A developmental genetic approach to understanding skeletal metabolism and anatomy

Abstract

The most obvious function of the skeleton is to provide support and protection for the body. Its role as an endocrine organ is well recognized but extends from providing a valuable reservoir of minerals – notably calcium and phosphate – to include functions in regulating global energy homeostasis, particularly in altering insulin sensitivity. Healthy bone undergoes extensive remodelling throughout life through the action of bone-resorbing osteoclasts and bone-forming osteoblasts coordinated by osteocytes embedded in the bone matrix that sense the stresses acting on the skeleton.
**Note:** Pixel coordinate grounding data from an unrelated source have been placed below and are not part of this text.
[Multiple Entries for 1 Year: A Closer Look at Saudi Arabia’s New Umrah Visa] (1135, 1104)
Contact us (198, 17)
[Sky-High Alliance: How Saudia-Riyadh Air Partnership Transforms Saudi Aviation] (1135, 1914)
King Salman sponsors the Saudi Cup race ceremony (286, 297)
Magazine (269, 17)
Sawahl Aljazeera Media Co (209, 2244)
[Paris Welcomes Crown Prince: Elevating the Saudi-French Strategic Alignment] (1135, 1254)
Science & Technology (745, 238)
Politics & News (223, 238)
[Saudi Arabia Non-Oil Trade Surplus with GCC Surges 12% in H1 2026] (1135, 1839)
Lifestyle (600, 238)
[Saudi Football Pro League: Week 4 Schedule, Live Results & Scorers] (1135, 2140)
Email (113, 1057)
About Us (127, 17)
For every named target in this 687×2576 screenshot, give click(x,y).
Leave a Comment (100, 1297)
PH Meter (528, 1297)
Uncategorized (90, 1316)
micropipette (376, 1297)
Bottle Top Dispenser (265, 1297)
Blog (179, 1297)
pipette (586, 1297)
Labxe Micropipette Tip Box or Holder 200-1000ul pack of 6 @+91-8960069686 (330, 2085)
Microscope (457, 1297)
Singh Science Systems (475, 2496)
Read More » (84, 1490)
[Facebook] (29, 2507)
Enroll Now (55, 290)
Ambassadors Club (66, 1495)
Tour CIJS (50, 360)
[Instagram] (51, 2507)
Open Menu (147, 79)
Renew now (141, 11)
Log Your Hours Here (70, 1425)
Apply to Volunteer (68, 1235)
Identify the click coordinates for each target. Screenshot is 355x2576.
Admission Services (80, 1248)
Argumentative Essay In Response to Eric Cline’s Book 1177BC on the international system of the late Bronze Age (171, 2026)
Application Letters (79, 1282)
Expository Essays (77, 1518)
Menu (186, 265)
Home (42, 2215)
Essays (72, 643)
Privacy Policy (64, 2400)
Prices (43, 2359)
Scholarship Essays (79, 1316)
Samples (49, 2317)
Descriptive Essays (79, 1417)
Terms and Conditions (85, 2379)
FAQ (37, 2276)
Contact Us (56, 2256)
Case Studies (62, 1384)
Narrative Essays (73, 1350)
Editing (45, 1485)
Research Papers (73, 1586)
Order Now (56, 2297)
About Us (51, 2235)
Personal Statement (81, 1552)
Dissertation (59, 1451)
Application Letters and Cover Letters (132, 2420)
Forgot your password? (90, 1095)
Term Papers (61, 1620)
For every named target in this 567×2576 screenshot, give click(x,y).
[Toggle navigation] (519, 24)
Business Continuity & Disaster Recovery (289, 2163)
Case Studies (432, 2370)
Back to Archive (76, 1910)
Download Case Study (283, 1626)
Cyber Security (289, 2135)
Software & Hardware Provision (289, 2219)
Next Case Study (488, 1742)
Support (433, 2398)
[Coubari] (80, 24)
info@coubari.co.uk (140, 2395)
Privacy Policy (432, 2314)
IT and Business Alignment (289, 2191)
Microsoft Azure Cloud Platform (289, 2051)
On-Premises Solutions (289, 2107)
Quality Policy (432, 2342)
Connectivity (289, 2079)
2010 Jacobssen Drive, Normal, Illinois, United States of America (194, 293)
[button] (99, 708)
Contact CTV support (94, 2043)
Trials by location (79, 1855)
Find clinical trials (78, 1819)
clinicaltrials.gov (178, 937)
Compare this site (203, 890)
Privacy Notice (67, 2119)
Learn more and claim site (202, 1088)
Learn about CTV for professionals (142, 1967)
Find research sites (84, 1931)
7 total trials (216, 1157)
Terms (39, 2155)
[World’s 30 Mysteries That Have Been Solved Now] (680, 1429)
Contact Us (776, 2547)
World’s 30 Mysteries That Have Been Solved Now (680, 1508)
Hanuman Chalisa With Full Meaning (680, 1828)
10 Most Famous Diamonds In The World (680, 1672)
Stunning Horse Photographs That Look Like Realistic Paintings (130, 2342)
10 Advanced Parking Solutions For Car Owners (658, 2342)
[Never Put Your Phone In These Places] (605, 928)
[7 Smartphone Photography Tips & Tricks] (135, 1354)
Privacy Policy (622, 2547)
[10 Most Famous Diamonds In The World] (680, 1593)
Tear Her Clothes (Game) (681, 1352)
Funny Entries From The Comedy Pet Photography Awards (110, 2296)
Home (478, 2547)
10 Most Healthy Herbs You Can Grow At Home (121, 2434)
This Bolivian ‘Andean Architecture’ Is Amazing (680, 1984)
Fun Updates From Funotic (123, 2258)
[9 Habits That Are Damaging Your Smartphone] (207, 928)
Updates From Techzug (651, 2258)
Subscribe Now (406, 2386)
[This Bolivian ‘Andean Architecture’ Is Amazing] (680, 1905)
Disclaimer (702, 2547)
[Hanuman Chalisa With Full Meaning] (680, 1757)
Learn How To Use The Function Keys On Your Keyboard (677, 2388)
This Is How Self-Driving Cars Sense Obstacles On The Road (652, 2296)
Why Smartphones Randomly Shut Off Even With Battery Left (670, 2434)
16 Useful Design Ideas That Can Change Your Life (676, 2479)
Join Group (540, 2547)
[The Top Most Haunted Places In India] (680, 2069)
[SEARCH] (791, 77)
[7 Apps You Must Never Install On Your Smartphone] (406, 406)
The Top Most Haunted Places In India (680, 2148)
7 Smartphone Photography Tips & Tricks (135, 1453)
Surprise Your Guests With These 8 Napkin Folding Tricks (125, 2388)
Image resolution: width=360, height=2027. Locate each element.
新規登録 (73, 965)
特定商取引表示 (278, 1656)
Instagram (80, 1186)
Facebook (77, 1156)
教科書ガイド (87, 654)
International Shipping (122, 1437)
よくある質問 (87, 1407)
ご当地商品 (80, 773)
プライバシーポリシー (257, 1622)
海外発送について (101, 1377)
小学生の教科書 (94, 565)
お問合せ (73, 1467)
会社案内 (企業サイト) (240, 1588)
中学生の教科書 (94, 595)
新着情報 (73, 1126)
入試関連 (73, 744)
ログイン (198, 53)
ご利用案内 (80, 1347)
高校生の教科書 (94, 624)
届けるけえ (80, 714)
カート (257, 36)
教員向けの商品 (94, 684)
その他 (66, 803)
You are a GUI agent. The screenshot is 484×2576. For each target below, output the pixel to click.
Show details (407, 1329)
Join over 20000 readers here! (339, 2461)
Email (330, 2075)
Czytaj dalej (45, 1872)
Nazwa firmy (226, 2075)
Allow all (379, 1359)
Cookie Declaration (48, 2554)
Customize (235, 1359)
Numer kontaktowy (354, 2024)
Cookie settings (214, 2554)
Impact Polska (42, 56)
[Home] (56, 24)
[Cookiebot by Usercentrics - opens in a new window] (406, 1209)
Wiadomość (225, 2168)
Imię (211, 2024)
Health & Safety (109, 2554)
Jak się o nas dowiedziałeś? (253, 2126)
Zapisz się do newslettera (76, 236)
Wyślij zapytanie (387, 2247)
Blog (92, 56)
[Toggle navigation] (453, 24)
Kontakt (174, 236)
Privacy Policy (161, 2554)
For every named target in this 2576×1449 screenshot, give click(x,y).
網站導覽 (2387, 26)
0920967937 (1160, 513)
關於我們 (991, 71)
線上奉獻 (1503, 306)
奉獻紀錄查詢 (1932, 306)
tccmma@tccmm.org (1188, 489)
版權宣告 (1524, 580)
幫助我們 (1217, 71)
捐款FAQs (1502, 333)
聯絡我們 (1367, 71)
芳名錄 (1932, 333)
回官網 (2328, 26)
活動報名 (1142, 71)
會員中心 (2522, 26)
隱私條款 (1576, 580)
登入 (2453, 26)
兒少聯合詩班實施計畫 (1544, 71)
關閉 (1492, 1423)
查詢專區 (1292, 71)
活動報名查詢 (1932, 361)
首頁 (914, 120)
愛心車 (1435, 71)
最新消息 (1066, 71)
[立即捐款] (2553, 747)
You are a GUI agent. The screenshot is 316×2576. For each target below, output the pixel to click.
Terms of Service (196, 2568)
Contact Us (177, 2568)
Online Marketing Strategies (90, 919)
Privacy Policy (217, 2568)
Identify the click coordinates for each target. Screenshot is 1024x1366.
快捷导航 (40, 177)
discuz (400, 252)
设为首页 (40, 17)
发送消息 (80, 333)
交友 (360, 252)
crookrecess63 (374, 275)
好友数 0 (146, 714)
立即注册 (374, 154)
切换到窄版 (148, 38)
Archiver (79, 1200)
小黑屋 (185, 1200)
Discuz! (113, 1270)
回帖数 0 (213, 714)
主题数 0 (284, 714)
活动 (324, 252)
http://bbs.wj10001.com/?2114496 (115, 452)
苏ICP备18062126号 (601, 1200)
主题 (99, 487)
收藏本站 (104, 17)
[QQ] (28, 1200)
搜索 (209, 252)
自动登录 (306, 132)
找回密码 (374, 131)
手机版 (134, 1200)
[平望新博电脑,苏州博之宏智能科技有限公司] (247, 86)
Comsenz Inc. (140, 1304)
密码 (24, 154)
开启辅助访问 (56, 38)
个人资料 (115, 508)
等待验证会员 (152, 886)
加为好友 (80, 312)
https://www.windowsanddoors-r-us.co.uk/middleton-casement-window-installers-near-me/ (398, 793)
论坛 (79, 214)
Genetic factors play a key role in many processes of bone development and regulation. Investigation of animal models and rare human genetic diseases has yielded major insights into many aspects of bone biology, which in some cases has led to the development of new strategies for treating metabolic bone diseases (e.g. osteoporosis, X-linked hypophosphataemia). The process of bone mineralization is incompletely understood but involves local regulation of inorganic phosphate and pyrophosphate ratios as well as other local inhibitors of phosphate mineralization. This article gives examples of some of the genetic factors that cause abnormal bone metabolism, including osteoporosis, osteomalacia, hyperostosis and ectopic ossification.